61 Fed.Reg. 14954 (new Comment 226.18c1(iii)-2). Read in light of the FRB's supplementary comments and in conjunction with the specific requirement set forth in Regulation Z that the creditor "shall disclose ... a separate written itemization of the amount financed including ... (iii) any amounts paid to other persons by the creditor on the consumer's behalf," an examination of the finalized commentary reveals an intent not to relieve the dealer of the obligation to disclose the existence of an upcharge, but rather to relieve the dealer only of the obligation to disclose the amount of the upcharge. Judge Leinenweber's joint opinion in Loel Bambilla v. Evanston Nissan, Inc., et. al, 94 C 6818, 1996 WL 284954 (N.D.Ill. May 20, 1996) and Raul D. Mejia v. River Oaks Imports, 94 C 2748, 1996 WL 284954 (N.D.Ill. May 20, 1996), provides support for this view of the finalized commentary. We further believe that it is the only interpretation of the finalized version which comports with the spirit of TILA and which can be reconciled with the FRB's accompanying comments.

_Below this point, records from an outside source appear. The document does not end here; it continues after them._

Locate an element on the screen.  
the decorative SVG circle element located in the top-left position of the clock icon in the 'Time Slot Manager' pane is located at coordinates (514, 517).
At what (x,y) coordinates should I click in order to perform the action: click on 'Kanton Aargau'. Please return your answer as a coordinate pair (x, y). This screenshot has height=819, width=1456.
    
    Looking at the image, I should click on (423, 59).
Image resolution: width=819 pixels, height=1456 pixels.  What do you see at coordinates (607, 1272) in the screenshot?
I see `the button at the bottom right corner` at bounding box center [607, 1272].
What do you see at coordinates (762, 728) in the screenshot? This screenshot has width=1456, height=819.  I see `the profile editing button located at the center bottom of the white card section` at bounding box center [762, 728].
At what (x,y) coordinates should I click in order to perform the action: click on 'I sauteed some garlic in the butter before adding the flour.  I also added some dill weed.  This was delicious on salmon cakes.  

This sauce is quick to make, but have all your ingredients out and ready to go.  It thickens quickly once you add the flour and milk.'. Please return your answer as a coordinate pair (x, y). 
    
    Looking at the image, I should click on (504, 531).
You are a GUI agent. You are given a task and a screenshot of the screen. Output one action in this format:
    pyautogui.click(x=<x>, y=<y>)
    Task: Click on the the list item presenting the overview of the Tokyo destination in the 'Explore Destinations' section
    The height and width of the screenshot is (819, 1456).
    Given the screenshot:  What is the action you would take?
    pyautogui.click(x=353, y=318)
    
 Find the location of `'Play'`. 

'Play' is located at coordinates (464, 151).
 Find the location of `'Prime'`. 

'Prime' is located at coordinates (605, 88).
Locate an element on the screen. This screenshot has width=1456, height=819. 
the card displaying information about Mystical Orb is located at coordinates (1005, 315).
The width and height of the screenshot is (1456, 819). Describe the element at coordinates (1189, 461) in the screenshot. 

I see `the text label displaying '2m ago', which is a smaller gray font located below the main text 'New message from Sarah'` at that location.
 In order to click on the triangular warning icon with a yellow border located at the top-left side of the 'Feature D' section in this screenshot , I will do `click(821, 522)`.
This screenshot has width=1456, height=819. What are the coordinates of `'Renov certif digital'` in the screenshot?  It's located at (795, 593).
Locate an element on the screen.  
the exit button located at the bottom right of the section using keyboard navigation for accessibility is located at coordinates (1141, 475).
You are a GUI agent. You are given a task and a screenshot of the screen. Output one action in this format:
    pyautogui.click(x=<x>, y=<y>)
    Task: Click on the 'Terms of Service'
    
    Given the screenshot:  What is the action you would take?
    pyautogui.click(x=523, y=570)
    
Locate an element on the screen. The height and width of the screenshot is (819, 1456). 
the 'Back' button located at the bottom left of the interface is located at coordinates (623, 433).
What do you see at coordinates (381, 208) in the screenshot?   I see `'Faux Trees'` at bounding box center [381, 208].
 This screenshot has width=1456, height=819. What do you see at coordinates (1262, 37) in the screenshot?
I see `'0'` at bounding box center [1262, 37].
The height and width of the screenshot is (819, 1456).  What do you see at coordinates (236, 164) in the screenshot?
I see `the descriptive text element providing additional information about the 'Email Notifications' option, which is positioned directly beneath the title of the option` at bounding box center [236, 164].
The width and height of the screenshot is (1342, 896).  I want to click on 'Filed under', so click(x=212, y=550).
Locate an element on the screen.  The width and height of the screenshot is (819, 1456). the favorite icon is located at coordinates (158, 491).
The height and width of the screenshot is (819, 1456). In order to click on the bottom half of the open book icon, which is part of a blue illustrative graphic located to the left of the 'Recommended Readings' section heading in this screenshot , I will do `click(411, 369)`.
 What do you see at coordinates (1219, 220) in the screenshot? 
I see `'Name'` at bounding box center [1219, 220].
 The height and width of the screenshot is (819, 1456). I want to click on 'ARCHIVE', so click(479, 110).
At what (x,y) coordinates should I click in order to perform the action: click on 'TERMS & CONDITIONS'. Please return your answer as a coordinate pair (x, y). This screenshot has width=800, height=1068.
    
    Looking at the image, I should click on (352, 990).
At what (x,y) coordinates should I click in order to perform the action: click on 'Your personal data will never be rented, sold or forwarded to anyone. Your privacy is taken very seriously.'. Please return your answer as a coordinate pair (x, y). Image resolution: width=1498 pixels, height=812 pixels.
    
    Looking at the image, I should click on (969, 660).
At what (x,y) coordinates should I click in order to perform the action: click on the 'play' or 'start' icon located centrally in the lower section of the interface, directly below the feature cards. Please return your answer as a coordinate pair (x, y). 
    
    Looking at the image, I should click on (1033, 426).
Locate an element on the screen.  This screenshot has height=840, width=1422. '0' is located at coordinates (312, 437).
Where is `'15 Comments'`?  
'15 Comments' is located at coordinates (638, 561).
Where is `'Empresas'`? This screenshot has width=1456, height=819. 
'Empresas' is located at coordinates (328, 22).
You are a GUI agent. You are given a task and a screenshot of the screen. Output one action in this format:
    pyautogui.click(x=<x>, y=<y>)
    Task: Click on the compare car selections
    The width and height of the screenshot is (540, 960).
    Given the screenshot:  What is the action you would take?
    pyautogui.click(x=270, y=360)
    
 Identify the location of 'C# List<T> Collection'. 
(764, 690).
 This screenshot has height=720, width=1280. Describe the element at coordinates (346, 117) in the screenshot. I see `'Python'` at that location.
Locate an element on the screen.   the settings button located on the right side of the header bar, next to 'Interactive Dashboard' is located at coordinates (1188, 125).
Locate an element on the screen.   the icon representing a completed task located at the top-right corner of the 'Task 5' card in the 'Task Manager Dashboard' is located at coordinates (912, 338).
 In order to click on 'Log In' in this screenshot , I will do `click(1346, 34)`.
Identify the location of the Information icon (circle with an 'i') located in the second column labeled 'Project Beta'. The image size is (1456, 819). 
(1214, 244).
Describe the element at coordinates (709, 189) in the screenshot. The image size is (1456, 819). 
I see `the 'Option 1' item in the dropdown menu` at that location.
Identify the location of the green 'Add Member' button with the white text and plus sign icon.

The finalized version of the FRB commentary presents a compromise position which meets the creditors' concerns while continuing to require an accurate disclosure as TILA demands. Thus, under the finalized commentary, if the creditor is retaining a portion of the extended warranty charge, the creditor may not state that it is paying the full amount of the purchase price for the extended warranty to a third party. The creditor is not required to disclose the exact amount it is retaining, rather the creditor "... may reflect that the creditor has retained a portion of the amount paid to others." 61 Fed.Reg. 14954 (new Comment 226.18c1(iii)-2). Such an interpretation, which benefits both consumers (by putting them on notice of the existence of an upcharge) and creditors (by preventing disclosure of the actual cost), is wholly consistent with the fundamental proposition that any TILA disclosure must be accurate. See Goldman v. First Nat. Bank of Chicago, 532 F.2d 10, 22 (7th Cir.1976) ("Congress clearly sought to compel accurate disclosure ..."), cert. denied, 429 U.S. 870, 97 S. Ct. 183, 50 L. Ed. 2d 150 (1976). The interpretation propounded by the defendant, which gives the creditor the option of accurately disclosing its retention of a portion of the purchase price of the extended warranty or of inaccurately claiming that the entire amount of the purchase price of the extended warranty is being paid to a third party, would be to effectively authorize a deliberate, known misrepresentation under TILA. In light of the changes made by the FRB in the finalized commentary and the concerns expressed by its accompanying *719 comments, we cannot conclude that the FRB intended such a result. Accordingly, the defendant's motion to dismiss based on the finalized version of the Official Staff Commentary to Regulation Z must be denied. In accordance with the language of the commentary, however, we will require the plaintiffs to file a second amended complaint which sufficiently alleges that Continental does not charge the same amount of an upcharge in all cash and credit transactions.
For the reasons set forth above, the defendant's motion to dismiss is denied.